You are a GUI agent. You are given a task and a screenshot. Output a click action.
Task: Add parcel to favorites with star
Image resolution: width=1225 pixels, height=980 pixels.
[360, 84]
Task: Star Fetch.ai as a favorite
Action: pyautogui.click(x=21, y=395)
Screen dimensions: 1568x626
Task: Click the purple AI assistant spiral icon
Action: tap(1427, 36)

▶ [Given problem]: Edit these records so that "parcel" is replaced by "package" wherever it occurs, and leave everything else unchanged.

▶ [Result of this exercise]:
You are a GUI agent. You are given a task and a screenshot. Output a click action.
Task: Add package to favorites with star
Image resolution: width=1225 pixels, height=980 pixels.
[360, 84]
Task: Star Fetch.ai as a favorite
Action: pyautogui.click(x=21, y=395)
Screen dimensions: 1568x626
Task: Click the purple AI assistant spiral icon
Action: tap(1427, 36)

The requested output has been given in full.